◆ **任务要求**
请把下面所有的行一字不差地照抄一遍。

____ 条目列表

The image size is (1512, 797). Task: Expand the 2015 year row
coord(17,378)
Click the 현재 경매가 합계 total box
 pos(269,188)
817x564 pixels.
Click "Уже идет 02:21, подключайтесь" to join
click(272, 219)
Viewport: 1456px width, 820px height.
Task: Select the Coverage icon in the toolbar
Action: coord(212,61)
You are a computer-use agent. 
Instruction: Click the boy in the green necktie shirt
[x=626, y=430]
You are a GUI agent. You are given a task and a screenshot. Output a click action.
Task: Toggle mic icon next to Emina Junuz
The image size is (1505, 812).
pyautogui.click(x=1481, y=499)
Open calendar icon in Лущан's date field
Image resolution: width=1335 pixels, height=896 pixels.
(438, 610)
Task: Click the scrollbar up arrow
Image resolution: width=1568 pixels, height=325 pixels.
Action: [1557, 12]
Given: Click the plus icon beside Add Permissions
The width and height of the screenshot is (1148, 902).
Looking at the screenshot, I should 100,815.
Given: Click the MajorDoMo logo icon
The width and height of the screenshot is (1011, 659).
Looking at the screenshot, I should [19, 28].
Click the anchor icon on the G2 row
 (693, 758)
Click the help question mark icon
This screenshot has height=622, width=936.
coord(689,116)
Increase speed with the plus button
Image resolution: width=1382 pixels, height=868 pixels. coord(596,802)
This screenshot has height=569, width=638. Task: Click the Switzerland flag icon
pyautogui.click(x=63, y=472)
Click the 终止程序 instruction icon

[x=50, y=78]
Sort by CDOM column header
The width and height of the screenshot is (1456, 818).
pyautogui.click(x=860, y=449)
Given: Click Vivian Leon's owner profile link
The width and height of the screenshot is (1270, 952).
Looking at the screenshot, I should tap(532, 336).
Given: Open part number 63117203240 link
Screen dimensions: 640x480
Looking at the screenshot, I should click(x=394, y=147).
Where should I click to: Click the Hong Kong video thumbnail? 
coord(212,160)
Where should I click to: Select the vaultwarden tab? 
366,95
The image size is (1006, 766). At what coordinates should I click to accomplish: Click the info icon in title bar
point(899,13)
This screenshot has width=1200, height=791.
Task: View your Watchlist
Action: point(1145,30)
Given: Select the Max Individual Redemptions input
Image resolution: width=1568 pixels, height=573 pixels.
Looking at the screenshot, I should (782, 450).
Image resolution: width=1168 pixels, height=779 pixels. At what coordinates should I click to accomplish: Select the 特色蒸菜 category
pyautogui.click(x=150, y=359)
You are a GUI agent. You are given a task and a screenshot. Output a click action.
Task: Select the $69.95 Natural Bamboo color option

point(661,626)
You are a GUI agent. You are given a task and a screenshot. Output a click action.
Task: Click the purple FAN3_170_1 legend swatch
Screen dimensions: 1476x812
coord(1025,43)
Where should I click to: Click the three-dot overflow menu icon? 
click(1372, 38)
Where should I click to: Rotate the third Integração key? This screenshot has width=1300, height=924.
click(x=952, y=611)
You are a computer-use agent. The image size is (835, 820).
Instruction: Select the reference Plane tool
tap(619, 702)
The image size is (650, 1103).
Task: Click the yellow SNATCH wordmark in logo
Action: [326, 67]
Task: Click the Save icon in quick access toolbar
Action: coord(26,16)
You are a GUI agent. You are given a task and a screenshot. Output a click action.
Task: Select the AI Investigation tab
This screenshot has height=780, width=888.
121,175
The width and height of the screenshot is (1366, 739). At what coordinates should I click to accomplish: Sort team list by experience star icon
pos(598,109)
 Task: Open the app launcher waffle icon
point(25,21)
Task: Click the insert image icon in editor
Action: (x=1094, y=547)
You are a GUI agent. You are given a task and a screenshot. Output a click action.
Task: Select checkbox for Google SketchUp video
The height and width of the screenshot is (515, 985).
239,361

________

◆ **练习作答**
The image size is (1512, 797). Task: Expand the 2015 year row
coord(17,378)
Click the 현재 경매가 합계 total box
 pos(269,188)
817x564 pixels.
Click "Уже идет 02:21, подключайтесь" to join
click(272, 219)
Viewport: 1456px width, 820px height.
Task: Select the Coverage icon in the toolbar
Action: coord(212,61)
You are a computer-use agent. 
Instruction: Click the boy in the green necktie shirt
[x=626, y=430]
You are a GUI agent. You are given a task and a screenshot. Output a click action.
Task: Toggle mic icon next to Emina Junuz
The image size is (1505, 812).
pyautogui.click(x=1481, y=499)
Open calendar icon in Лущан's date field
Image resolution: width=1335 pixels, height=896 pixels.
(438, 610)
Task: Click the scrollbar up arrow
Image resolution: width=1568 pixels, height=325 pixels.
Action: [1557, 12]
Given: Click the plus icon beside Add Permissions
The width and height of the screenshot is (1148, 902).
Looking at the screenshot, I should 100,815.
Given: Click the MajorDoMo logo icon
The width and height of the screenshot is (1011, 659).
Looking at the screenshot, I should [19, 28].
Click the anchor icon on the G2 row
 (693, 758)
Click the help question mark icon
This screenshot has height=622, width=936.
coord(689,116)
Increase speed with the plus button
Image resolution: width=1382 pixels, height=868 pixels. coord(596,802)
This screenshot has height=569, width=638. Task: Click the Switzerland flag icon
pyautogui.click(x=63, y=472)
Click the 终止程序 instruction icon

[x=50, y=78]
Sort by CDOM column header
The width and height of the screenshot is (1456, 818).
pyautogui.click(x=860, y=449)
Given: Click Vivian Leon's owner profile link
The width and height of the screenshot is (1270, 952).
Looking at the screenshot, I should tap(532, 336).
Given: Open part number 63117203240 link
Screen dimensions: 640x480
Looking at the screenshot, I should click(x=394, y=147).
Where should I click to: Click the Hong Kong video thumbnail? 
coord(212,160)
Where should I click to: Select the vaultwarden tab? 
366,95
The image size is (1006, 766). At what coordinates should I click to accomplish: Click the info icon in title bar
point(899,13)
This screenshot has width=1200, height=791.
Task: View your Watchlist
Action: point(1145,30)
Given: Select the Max Individual Redemptions input
Image resolution: width=1568 pixels, height=573 pixels.
Looking at the screenshot, I should (782, 450).
Image resolution: width=1168 pixels, height=779 pixels. At what coordinates should I click to accomplish: Select the 特色蒸菜 category
pyautogui.click(x=150, y=359)
You are a GUI agent. You are given a task and a screenshot. Output a click action.
Task: Select the $69.95 Natural Bamboo color option

point(661,626)
You are a GUI agent. You are given a task and a screenshot. Output a click action.
Task: Click the purple FAN3_170_1 legend swatch
Screen dimensions: 1476x812
coord(1025,43)
Where should I click to: Click the three-dot overflow menu icon? 
click(1372, 38)
Where should I click to: Rotate the third Integração key? This screenshot has width=1300, height=924.
click(x=952, y=611)
You are a computer-use agent. The image size is (835, 820).
Instruction: Select the reference Plane tool
tap(619, 702)
The image size is (650, 1103).
Task: Click the yellow SNATCH wordmark in logo
Action: [326, 67]
Task: Click the Save icon in quick access toolbar
Action: coord(26,16)
You are a GUI agent. You are given a task and a screenshot. Output a click action.
Task: Select the AI Investigation tab
This screenshot has height=780, width=888.
121,175
The width and height of the screenshot is (1366, 739). At what coordinates should I click to accomplish: Sort team list by experience star icon
pos(598,109)
 Task: Open the app launcher waffle icon
point(25,21)
Task: Click the insert image icon in editor
Action: (x=1094, y=547)
You are a GUI agent. You are given a task and a screenshot. Output a click action.
Task: Select checkbox for Google SketchUp video
The height and width of the screenshot is (515, 985).
239,361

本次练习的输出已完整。